# ВАШЕ ЗАДАНИЕ:
Измените все пункты ниже: замените «How do I perform» на «How can I do», а остальной текст перепишите без изменений.
%%
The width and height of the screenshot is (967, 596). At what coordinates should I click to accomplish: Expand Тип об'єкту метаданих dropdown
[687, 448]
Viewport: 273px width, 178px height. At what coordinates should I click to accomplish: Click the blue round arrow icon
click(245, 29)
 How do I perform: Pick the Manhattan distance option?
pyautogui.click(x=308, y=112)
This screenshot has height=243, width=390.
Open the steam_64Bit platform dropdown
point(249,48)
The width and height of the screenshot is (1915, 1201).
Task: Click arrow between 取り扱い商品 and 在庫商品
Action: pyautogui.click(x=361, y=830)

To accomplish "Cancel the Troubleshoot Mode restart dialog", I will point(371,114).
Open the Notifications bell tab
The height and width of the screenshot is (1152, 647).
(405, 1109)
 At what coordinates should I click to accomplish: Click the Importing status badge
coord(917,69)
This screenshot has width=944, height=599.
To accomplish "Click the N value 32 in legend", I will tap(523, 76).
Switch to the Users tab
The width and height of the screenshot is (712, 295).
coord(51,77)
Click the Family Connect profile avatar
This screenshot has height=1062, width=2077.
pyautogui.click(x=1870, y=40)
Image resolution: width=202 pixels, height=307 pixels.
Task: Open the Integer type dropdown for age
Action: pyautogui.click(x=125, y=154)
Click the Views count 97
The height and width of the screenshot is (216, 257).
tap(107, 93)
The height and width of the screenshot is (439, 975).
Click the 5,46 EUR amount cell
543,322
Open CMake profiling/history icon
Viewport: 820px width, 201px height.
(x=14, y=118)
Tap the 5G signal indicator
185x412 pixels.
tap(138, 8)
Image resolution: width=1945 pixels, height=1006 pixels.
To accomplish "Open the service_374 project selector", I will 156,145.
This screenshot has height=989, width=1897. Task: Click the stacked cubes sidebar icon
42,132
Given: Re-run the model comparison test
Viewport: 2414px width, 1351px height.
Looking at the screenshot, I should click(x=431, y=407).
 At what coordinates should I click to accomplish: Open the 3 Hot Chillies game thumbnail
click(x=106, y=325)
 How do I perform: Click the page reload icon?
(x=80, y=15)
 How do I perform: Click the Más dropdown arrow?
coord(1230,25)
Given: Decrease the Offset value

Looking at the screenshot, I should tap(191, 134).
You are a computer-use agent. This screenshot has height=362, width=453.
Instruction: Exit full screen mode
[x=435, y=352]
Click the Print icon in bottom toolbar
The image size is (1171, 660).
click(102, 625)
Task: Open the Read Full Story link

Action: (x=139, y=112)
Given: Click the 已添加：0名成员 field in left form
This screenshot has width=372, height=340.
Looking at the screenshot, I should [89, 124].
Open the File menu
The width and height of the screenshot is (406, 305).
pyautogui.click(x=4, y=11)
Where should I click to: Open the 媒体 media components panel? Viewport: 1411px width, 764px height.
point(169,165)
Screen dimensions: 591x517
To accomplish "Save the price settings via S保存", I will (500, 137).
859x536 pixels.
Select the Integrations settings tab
%%
# РЕШЕНИЕ ЗАДАНИЯ:
The width and height of the screenshot is (967, 596). At what coordinates should I click to accomplish: Expand Тип об'єкту метаданих dropdown
[687, 448]
Viewport: 273px width, 178px height. At what coordinates should I click to accomplish: Click the blue round arrow icon
click(245, 29)
 How can I do: Pick the Manhattan distance option?
pyautogui.click(x=308, y=112)
This screenshot has height=243, width=390.
Open the steam_64Bit platform dropdown
point(249,48)
The width and height of the screenshot is (1915, 1201).
Task: Click arrow between 取り扱い商品 and 在庫商品
Action: pyautogui.click(x=361, y=830)

To accomplish "Cancel the Troubleshoot Mode restart dialog", I will point(371,114).
Open the Notifications bell tab
The height and width of the screenshot is (1152, 647).
(405, 1109)
 At what coordinates should I click to accomplish: Click the Importing status badge
coord(917,69)
This screenshot has width=944, height=599.
To accomplish "Click the N value 32 in legend", I will tap(523, 76).
Switch to the Users tab
The width and height of the screenshot is (712, 295).
coord(51,77)
Click the Family Connect profile avatar
This screenshot has height=1062, width=2077.
pyautogui.click(x=1870, y=40)
Image resolution: width=202 pixels, height=307 pixels.
Task: Open the Integer type dropdown for age
Action: pyautogui.click(x=125, y=154)
Click the Views count 97
The height and width of the screenshot is (216, 257).
tap(107, 93)
The height and width of the screenshot is (439, 975).
Click the 5,46 EUR amount cell
543,322
Open CMake profiling/history icon
Viewport: 820px width, 201px height.
(x=14, y=118)
Tap the 5G signal indicator
185x412 pixels.
tap(138, 8)
Image resolution: width=1945 pixels, height=1006 pixels.
To accomplish "Open the service_374 project selector", I will 156,145.
This screenshot has height=989, width=1897. Task: Click the stacked cubes sidebar icon
42,132
Given: Re-run the model comparison test
Viewport: 2414px width, 1351px height.
Looking at the screenshot, I should click(x=431, y=407).
 At what coordinates should I click to accomplish: Open the 3 Hot Chillies game thumbnail
click(x=106, y=325)
 How can I do: Click the page reload icon?
(x=80, y=15)
 How can I do: Click the Más dropdown arrow?
coord(1230,25)
Given: Decrease the Offset value

Looking at the screenshot, I should tap(191, 134).
You are a computer-use agent. This screenshot has height=362, width=453.
Instruction: Exit full screen mode
[x=435, y=352]
Click the Print icon in bottom toolbar
The image size is (1171, 660).
click(102, 625)
Task: Open the Read Full Story link

Action: (x=139, y=112)
Given: Click the 已添加：0名成员 field in left form
This screenshot has width=372, height=340.
Looking at the screenshot, I should [89, 124].
Open the File menu
The width and height of the screenshot is (406, 305).
pyautogui.click(x=4, y=11)
Where should I click to: Open the 媒体 media components panel? Viewport: 1411px width, 764px height.
point(169,165)
Screen dimensions: 591x517
To accomplish "Save the price settings via S保存", I will (500, 137).
859x536 pixels.
Select the Integrations settings tab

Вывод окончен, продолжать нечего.